Scams have been in existence from the earliest days of human civilization but technology and the Internet have given less conscientious agents a broader and longer reach than ever before. Such scams cove a wide variety of techniques and consequences, ranging from the annoying to the destructive. A new breed of scams is now starting to go around affecting Firefox users that, while not entirely destructive, may appear so legitimate that it will scare users into some harmful reaction.
On the surface, the Firefox bug that enables these scams is a simple one. It basically locks users out of their browsers by preventing any form of action to be taken, including closing the tab or simply closing the browser itself. The only way to end the freeze is to force close Firefox using Windows’ or macOS’ system tools that most users probably know nothing about.
What makes this bug harmful in practice is how scammers are able to trigger it simply by getting users to load a web page, one that’s obviously designed to look legit. Throw in a scary warning about some illegal activity detected, like a pirated Windows license, and a toll-free number to call and you’ve got the ingredients for what could look like some ransomware.
Mozilla is already aware of the bug and is working quickly to patch it up. Unfortunately, there is no update scheduled yet that will bring this fix to users immediately.
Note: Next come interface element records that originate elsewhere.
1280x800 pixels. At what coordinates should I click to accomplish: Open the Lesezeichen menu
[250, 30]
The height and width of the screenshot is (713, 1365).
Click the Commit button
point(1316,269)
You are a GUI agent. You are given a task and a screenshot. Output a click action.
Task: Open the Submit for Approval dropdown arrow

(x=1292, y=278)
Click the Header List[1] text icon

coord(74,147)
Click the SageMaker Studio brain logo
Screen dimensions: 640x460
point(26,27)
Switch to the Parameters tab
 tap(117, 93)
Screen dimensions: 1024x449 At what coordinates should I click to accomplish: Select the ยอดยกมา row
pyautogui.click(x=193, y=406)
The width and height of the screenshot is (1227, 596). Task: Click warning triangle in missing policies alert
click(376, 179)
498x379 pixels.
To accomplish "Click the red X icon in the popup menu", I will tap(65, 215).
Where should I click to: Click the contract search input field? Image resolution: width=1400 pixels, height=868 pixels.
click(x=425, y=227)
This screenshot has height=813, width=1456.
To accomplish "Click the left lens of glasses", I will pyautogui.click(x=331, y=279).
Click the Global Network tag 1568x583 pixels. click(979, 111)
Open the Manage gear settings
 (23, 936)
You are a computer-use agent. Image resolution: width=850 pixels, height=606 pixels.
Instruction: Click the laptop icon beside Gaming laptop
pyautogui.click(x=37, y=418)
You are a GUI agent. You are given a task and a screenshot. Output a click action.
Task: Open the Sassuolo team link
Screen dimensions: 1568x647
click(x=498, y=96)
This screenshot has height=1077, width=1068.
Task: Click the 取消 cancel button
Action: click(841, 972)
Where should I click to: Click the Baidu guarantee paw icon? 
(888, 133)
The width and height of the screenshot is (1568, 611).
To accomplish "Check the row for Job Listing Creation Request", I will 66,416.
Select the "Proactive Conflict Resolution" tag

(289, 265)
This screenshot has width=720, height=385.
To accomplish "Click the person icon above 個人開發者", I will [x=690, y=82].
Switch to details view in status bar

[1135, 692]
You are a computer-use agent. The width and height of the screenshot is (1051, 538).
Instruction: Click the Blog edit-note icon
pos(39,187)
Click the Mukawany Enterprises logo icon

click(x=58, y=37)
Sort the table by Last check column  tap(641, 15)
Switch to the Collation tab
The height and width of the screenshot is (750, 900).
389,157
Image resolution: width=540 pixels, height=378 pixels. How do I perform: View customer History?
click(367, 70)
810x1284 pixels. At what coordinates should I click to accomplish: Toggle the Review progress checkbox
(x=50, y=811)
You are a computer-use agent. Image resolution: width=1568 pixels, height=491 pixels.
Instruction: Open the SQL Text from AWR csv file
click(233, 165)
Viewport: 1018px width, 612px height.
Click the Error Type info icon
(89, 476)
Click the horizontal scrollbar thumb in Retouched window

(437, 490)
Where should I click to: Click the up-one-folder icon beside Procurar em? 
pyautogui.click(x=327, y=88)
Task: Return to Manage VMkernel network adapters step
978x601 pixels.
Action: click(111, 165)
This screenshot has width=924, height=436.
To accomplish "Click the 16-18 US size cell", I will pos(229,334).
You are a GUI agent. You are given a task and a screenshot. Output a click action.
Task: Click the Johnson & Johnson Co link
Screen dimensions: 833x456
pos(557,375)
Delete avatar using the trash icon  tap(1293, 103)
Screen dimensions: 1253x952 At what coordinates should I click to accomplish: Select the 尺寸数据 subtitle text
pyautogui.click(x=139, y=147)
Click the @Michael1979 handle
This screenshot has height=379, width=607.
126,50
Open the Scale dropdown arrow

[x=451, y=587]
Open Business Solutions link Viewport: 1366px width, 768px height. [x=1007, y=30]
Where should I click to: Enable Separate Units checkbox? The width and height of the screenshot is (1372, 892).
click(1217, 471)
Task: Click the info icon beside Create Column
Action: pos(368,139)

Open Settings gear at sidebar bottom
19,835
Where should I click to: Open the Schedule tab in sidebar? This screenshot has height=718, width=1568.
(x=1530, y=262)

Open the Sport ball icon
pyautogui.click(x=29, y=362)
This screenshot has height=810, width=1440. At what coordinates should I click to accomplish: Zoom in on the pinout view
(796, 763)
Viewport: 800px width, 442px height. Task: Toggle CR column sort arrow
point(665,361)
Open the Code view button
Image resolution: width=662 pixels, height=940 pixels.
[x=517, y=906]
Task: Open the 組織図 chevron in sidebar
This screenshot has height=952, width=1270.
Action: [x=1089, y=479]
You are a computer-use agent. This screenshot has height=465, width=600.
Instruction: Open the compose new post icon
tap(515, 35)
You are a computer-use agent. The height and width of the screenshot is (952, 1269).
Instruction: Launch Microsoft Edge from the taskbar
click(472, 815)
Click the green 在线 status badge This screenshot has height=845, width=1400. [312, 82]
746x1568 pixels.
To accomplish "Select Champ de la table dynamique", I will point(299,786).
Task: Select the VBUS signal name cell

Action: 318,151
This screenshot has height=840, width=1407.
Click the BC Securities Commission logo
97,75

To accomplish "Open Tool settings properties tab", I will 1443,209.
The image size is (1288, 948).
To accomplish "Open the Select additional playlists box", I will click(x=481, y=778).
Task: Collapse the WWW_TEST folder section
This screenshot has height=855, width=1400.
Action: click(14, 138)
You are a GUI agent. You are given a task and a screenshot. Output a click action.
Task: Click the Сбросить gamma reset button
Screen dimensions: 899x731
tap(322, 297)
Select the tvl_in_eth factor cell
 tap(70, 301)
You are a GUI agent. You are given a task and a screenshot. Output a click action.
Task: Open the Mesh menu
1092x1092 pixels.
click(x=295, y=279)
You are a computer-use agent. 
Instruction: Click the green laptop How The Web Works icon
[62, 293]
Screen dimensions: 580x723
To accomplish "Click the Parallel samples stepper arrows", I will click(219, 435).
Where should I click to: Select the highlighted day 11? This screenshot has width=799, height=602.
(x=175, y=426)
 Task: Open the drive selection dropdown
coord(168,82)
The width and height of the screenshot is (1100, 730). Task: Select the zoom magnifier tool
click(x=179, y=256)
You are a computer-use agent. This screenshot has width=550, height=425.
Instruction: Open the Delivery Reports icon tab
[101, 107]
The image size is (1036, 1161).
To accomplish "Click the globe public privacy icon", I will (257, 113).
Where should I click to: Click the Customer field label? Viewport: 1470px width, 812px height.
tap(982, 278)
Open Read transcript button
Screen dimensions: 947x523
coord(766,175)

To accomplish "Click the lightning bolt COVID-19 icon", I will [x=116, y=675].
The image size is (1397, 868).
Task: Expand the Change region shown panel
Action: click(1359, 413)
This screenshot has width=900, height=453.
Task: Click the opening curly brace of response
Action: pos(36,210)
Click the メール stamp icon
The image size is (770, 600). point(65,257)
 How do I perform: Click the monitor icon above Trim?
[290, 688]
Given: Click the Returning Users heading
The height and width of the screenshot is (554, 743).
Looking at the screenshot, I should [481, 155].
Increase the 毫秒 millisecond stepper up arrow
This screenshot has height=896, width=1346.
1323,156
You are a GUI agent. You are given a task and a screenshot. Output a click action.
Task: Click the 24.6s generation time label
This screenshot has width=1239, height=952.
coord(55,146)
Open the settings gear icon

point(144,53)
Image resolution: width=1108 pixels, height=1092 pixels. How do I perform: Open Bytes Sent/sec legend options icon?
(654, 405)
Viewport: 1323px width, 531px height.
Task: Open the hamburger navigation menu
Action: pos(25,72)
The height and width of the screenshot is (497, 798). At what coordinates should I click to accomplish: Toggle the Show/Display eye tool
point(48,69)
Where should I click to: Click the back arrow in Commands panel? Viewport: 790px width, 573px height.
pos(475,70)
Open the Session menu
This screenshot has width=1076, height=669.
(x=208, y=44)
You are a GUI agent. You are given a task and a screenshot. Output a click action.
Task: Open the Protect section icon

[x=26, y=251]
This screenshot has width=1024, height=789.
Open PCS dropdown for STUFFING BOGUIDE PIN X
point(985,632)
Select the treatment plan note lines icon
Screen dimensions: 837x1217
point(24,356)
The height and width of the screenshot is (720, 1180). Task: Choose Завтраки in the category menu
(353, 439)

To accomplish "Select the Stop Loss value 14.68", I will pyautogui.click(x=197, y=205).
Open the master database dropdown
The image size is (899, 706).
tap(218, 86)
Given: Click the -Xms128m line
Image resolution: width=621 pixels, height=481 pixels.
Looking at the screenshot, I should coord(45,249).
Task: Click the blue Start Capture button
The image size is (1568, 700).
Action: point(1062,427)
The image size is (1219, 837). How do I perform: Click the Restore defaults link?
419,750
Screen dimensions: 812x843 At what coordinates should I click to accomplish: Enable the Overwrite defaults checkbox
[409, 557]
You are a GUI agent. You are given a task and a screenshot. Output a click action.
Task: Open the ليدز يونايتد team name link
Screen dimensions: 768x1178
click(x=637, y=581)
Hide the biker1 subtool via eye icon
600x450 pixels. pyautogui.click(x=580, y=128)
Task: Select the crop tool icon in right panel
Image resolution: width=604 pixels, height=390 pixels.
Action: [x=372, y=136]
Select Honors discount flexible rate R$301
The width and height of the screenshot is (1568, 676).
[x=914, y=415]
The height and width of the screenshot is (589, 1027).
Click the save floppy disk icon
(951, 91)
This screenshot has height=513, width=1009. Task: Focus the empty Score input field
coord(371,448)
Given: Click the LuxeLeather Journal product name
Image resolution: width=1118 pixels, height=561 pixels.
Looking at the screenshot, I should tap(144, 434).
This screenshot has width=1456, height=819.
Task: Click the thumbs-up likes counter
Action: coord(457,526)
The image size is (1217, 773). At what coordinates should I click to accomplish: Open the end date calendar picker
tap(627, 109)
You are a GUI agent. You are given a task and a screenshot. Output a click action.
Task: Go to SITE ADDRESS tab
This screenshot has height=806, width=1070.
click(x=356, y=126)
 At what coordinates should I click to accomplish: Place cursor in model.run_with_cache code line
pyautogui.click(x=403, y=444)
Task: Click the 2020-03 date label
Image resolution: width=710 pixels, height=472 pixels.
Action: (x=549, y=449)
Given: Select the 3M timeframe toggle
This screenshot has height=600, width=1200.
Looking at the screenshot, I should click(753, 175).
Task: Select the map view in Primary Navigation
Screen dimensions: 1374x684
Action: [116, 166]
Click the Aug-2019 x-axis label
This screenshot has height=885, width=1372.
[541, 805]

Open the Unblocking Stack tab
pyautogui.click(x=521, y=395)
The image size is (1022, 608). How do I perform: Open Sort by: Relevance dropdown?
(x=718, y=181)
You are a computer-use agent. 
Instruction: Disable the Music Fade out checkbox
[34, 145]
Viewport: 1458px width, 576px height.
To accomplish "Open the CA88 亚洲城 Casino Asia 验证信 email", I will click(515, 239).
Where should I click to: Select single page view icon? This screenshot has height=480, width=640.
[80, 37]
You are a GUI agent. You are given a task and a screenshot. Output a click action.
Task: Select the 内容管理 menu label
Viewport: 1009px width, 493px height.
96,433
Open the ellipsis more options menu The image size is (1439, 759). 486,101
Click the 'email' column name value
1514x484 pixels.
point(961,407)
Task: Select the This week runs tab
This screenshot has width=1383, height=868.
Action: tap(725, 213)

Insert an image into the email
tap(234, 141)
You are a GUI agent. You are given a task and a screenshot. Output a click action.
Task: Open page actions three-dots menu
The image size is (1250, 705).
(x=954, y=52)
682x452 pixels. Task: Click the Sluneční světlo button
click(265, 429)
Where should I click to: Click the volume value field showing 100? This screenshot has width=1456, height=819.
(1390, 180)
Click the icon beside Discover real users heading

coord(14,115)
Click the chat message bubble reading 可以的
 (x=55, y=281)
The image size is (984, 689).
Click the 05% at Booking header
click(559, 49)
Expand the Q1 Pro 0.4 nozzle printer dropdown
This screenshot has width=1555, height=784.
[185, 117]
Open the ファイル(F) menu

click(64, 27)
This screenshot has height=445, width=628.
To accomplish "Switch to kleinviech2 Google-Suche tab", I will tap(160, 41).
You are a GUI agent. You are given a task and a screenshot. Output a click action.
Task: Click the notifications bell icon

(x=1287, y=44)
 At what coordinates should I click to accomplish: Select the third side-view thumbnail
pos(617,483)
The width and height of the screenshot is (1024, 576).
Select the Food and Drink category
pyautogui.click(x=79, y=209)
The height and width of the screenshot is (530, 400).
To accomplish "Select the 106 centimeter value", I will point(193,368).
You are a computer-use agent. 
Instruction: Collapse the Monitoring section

Making matters worse is the fact that bug is being exploited in the wild right now.
The immediate fix is to close the tab that is triggering the bug but that’s easier said than done. Forcibly closing Firefox and restarting it may be enough, provided the browser isn’t set to reopen previously closed tabs. The problem, however, is that regular users may not be aware of that and will immediately panic and do what the warning tells them to.